5) Try to work part-time or volunteer to work in art galleries, where you’ll have easy access to artworks. Particularly take special steps to befriend and keep good relations with the curators as they usually make critical decisions on behalf of the artists they represent.
6) Be active in doing networking with people active in the arts scene, in your own way. Identify those artists whose works are worth being included in your now-budding collection. Show up regularly during exhibits of these artists, and get to know them personally. Make sure they get to remember you, so that you’ll be included next time in the invites to be sent for succeeding exhibits.
7) Plan to hang-out where artists tend to congregate. Or live within a community or neighborhood that has good reputation of having artists actually living and working in the area. It’s a few steps to getting to know the artists themselves, and yourself enamored by them – in due time, you’ll get invites to visit their studios or work areas – and you’ll be then given opportunities to be offered artworks that are priced reasonably lower than those found in the market.
8) Share photos of your collection online to your social network – you never know when one or more of them will get interested, and perhaps, do business with you, that maybe related to your art. It’s important that you go out of your way to promote your collection.
9) Be on the look-out for notable pieces of art works in thrift stores, auctions, and garage sales. Keep copies of the latest catalogues you can get hold of, like those from Sotheby’s, and Christie’s, to gain more knowledge on contemporary art works that collectors, dealers, and buyers are storing and unloading. You may also find time to attend and observe how auction houses do their work with their clients.
10) Be level-headed enough to know when to unload pieces from your collection, so that you’ll gain from increments in monetary value of the work/s when this time comes. Learn to let go, and let others enjoy the piece or two from your collection, so that you’ll have the opportunity to acquire some other works you may have been targeting to own.

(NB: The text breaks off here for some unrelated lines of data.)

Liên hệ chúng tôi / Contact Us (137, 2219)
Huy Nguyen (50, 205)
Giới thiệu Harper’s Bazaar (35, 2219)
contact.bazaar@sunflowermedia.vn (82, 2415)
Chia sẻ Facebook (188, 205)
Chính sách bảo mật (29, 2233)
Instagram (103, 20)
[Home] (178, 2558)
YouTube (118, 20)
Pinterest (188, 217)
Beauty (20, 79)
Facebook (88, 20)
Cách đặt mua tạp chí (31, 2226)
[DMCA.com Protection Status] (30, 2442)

Word gets around, as people will eventually know you’re a serious collector, so artists will then keep you in mind if they know you have their work/s in your collection. Soon, they, or their agents, will approach you in time. And remember, you have good company as an art collector on a budget, as a lot of known artists, some deceased, actually have done active collecting of “contemporary” art-pieces themselves, while they continued creating their artworks. We know for sure Pablo Picasso did this, who in his poverty days, actively kept and collected gifts from his contemporaries – these artworks must have brought more value to his estate when he died, or he used a few of them to conduct valuable transactions in between artists, dealers, collectors, and the general public. So start collecting artworks now.